De vez en cuando Fernando Peiró se asoma a nuestras galerías con arte fino, sugeridor y depurado. De vez en cuando, como temeroso de abusar o prodigarse en demasía. Y su obra es, entonces, un respiro, un remanso de paz y de quietud para los buenos gustadores. Una sorpresa. Porque, aun cuando Peiró continúa fiel a sí mismo y a su poética, se nos presenta siempre ágil y válido, como resurgido de un mundo que alcanza frecuentemente significaciones trascendentes, universales, casi cósmicas. Lo mismo cuando viene sugerido por elementos intimistas de la más pura lírica de los signos, que cuando arrastra mareas infinitas, intuiciones extrañísimas de materias donde el hombre tiene aún tanto por descubrir y conquistar. Y siempre –eso sí- bordeando una cuidada ejecución, una singular valoración de la materia y de texturas.

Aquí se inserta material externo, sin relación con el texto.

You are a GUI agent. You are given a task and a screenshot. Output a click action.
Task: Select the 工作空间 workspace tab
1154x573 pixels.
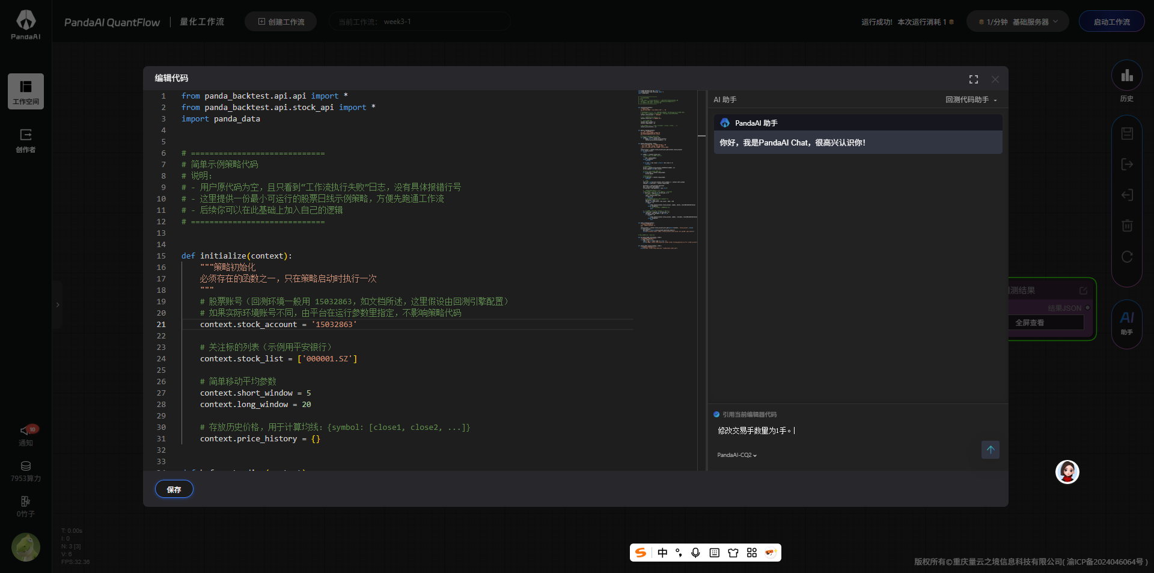26,91
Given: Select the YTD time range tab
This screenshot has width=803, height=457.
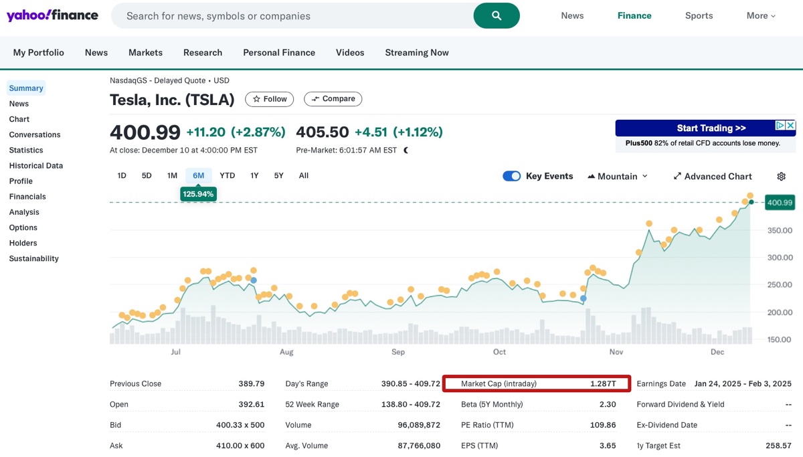Looking at the screenshot, I should 227,175.
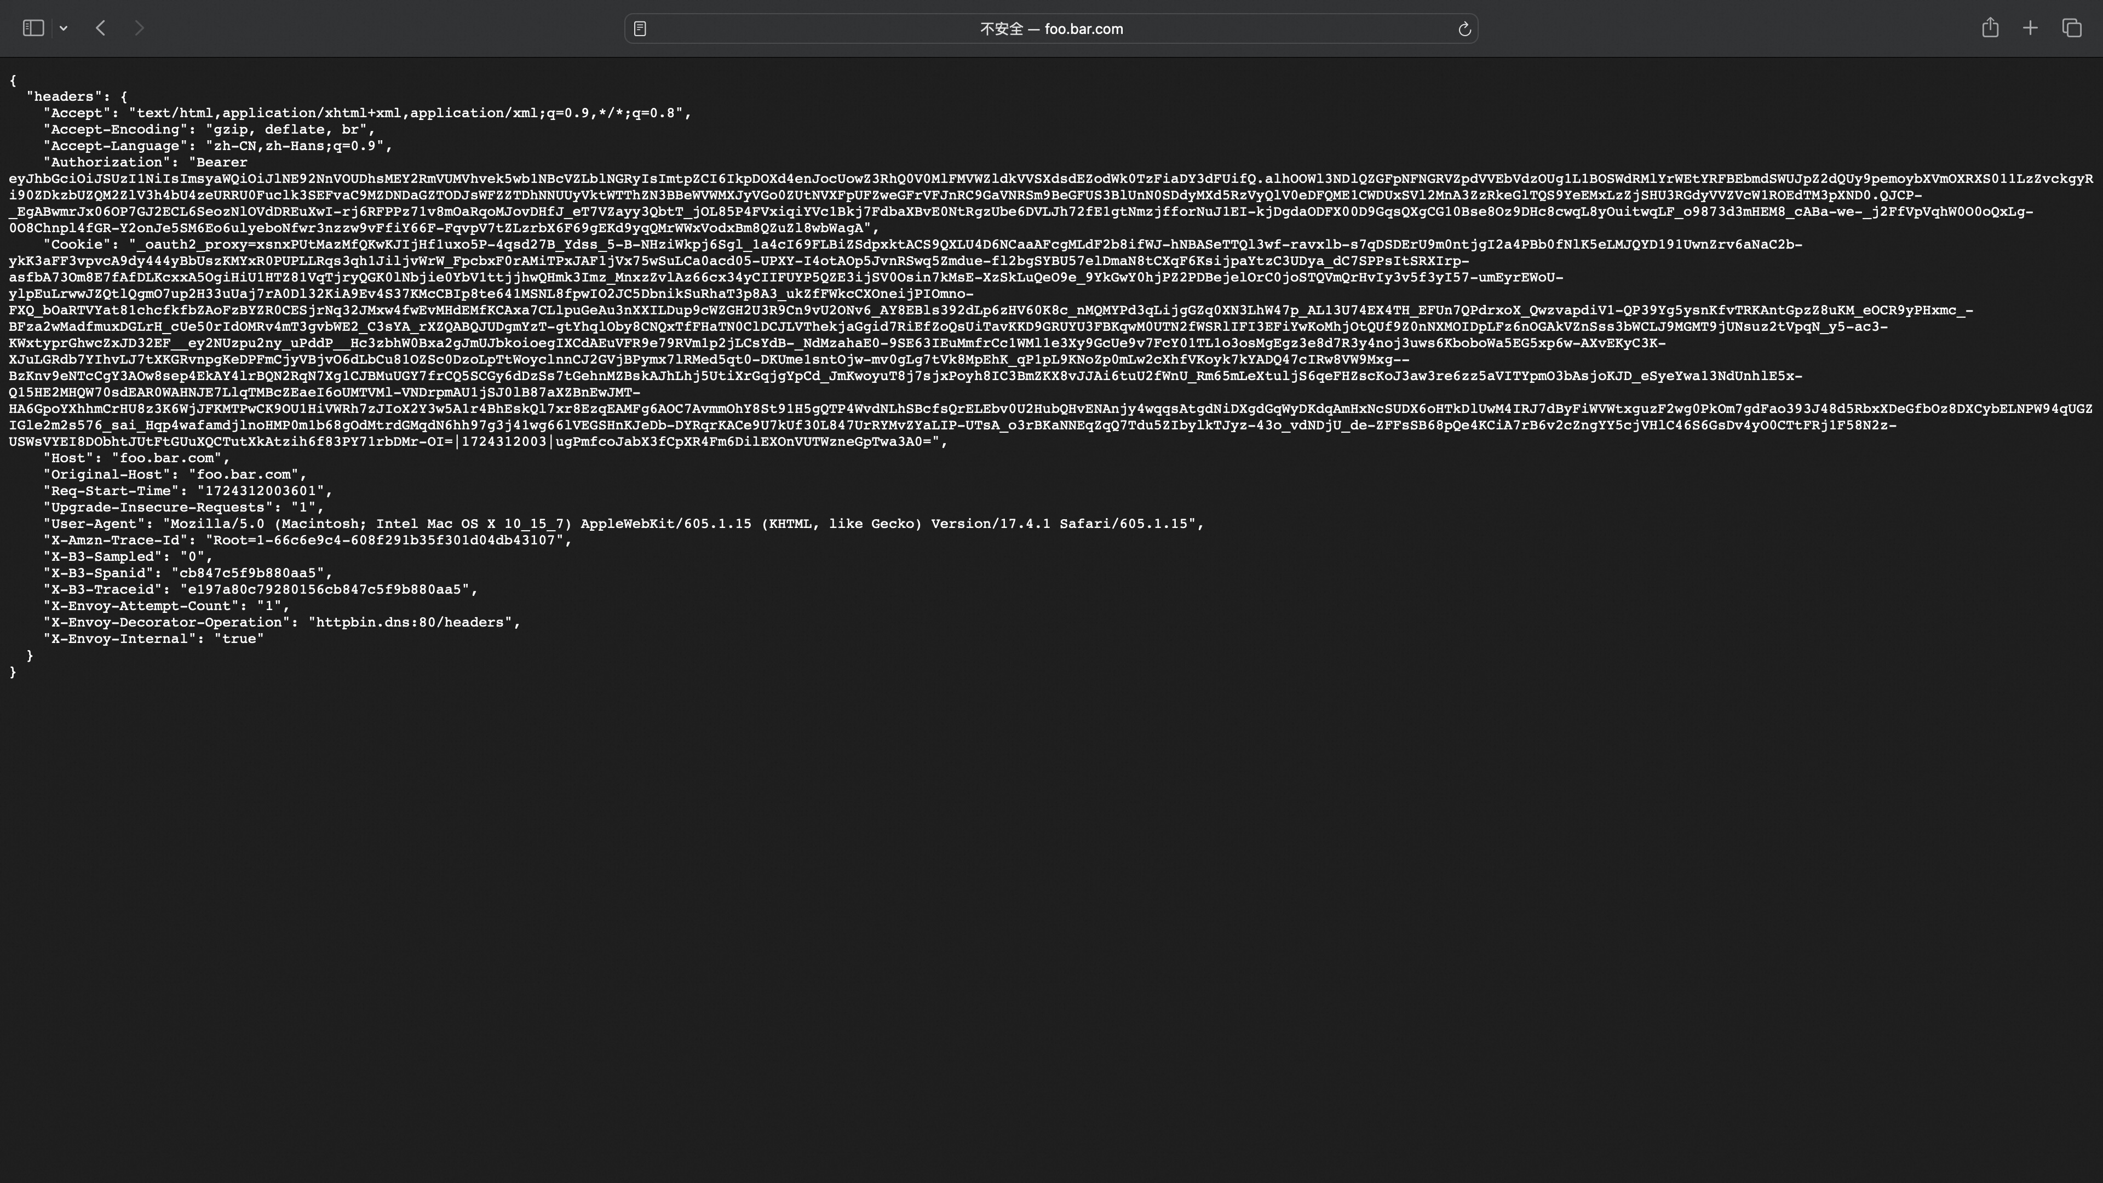Click the httpbin.dns:80/headers operation value
The height and width of the screenshot is (1183, 2103).
410,622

Sin ser especialista, su arte nos transporta a espacios trascendentes.

Es como si se bañase de vez en vez en la añorada fuente de la vida y, al retornar, quisiese trasportarnos con su obra a la magia de imposibles praderas. Composiciones simples, sencillas y equilibradas las suyas. Enriquecidas por signos válidos, de clara significación, con grafismos que nos acercan al más depurado y exquisito gusto oriental y con un color expresivo, elevan al contemplador sin violencias ni arrebatos, pero segura, inevitable. ¿Dónde, entonces, y para qué la temática de fácil anécdota? La mejor y más firme apoyatura de su obra es el contenido mismo, emparejado a su equilibrio formal, con la firma de sus grafismos, de su lenguaje sígnico. Esa es su voz, ese el lenguaje de su esfera poética. Basta arrojar por la borda el lastre, determinados principios y prejuicios, retóricas y normativas, para serenarse ante su obra y comprenderle. Y creo sinceramente que podemos felicitarnos por la existencia, aún, de un arte capaz de transmitirnos pensamientos serenos, de retornarnos a la calma primigenia, en un mundo como el nuestro, tan agitado, tan lleno de agobios y de dramas.